Interplay has responded to Bethesda’s claim that it has no right to use any Fallout-related asset but the trademark itself in the development of the Fallout Online MMO, calling the idea “absurd.”
The legal battle between Bethesda Softworks and Interplay over the planned Fallout MMO took an interesting turn in December when Bethesda made the odd-sounding claim that its license agreement with Interplay included the Fallout trademark and absolutely nothing else related to the franchise. In other words, according to Bethesda, Interplay had the right to call its game Fallout but it couldn’t actually make it a Fallout game.
I said at the time that the idea struck me as kind of crazy and while my legal expertise begins and ends with Law & Order reruns (pre-Dennis Farina, thanks), Interplay’s legal team seems to have adopted a similar approach, dismissing Bethesda’s claim as patently silly.
“Bethesda’s interpretation requires Interplay to develop and release an MMOG under the Fallout name, but unrelated to the Fallout brand,” Interplay said in a court filing made on January 7. “First, this is not only absurd, but is specifically prohibited [emphasis Interplay’s] by the agreement because Interplay was only granted a ‘license and right to use the Licensed Marks on and in connection with its Fallout-branded MMOG… and for no other purpose‘.”
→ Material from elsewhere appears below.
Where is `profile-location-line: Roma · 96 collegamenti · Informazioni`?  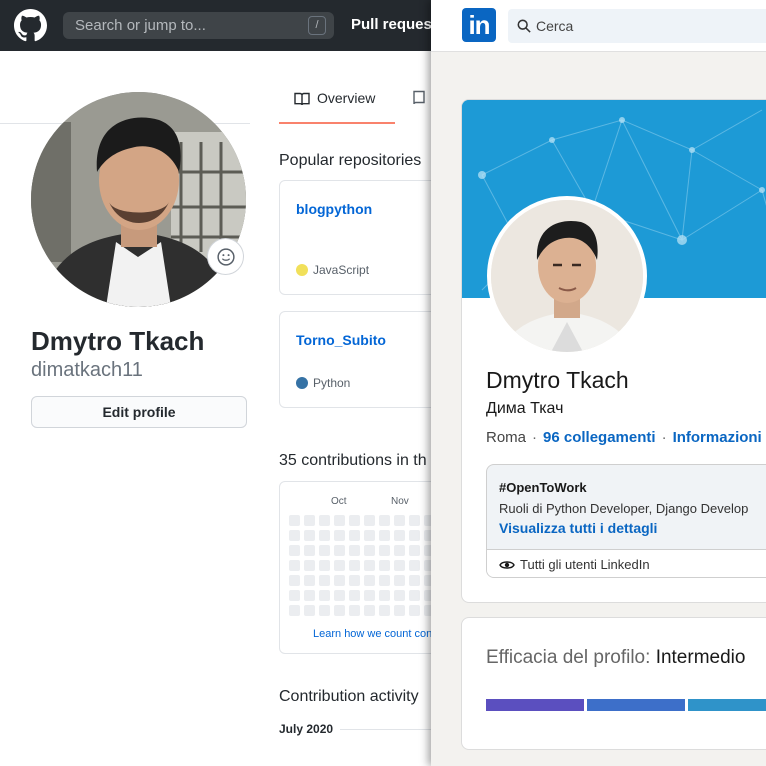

“It was not the parties’ intent that Interplay create, for example, an online baseball game or poker game called ‘Fallout‘,” it added.
Much of the dispute appears to turn on terms laid out in various agreements between the two companies which occasionally superseded each other and left some points inadequately defined. In particular is the definition of “Fallout-branded MMOG” and how the “brand” differs from the “trademark.” Bethesda claims Interplay was to create a game with the Fallout trademark but otherwise unrelated to the Fallout brand, while Interplay points out, rather sensibly in my view, that if it was forced to “divorce the trademark from the source of its good will, which stems from its reputation related to a particular and unique post-apocalyptic world,” there wouldn’t be much point in using the trademark in the first place.
Interplay’s filing also asked for permission to “present evidence to show the parties’ intent with regard to the meaning of the term ‘Fallout-brand MMOG'” to the court. The battle will continue, and we will keep you posted.